Can't Boil This Frog: Robustness of Online-Trained Autoencoder-Based Anomaly Detectors to Adversarial Poisoning Attacks

7 Feb 2020  ·  Moshe Kravchik, Asaf Shabtai ·

In recent years, a variety of effective neural network-based methods for anomaly and cyber attack detection in industrial control systems (ICSs) have been demonstrated in the literature. Given their successful implementation and widespread use, there is a need to study adversarial attacks on such detection methods to better protect the systems that depend upon them. The extensive research performed on adversarial attacks on image and malware classification has little relevance to the physical system state prediction domain, which most of the ICS attack detection systems belong to.
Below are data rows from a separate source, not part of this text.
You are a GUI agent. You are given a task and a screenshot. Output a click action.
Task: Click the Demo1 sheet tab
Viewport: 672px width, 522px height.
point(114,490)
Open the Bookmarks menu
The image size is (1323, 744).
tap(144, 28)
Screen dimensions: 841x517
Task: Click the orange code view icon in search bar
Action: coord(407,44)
Moreover, such detection systems are typically retrained using new data collected from the monitored system, thus the threat of adversarial data poisoning is significant, however this threat has not yet been addressed by the research community. In this paper, we present the first study focused on poisoning attacks on online-trained autoencoder-based attack detectors. We propose two algorithms for generating poison samples, an interpolation-based algorithm and a back-gradient optimization-based algorithm, which we evaluate on both synthetic and real-world ICS data. We demonstrate that the proposed algorithms can generate poison samples that cause the target attack to go undetected by the autoencoder detector, however the ability to poison the detector is limited to a small set of attack types and magnitudes. When the poison-generating algorithms are applied to the popular SWaT dataset, we show that the autoencoder detector trained on the physical system state data is resilient to poisoning in the face of all ten of the relevant attacks in the dataset. This finding suggests that neural network-based attack detectors used in the cyber-physical domain are more robust to poisoning than in other problem domains, such as malware detection and image processing.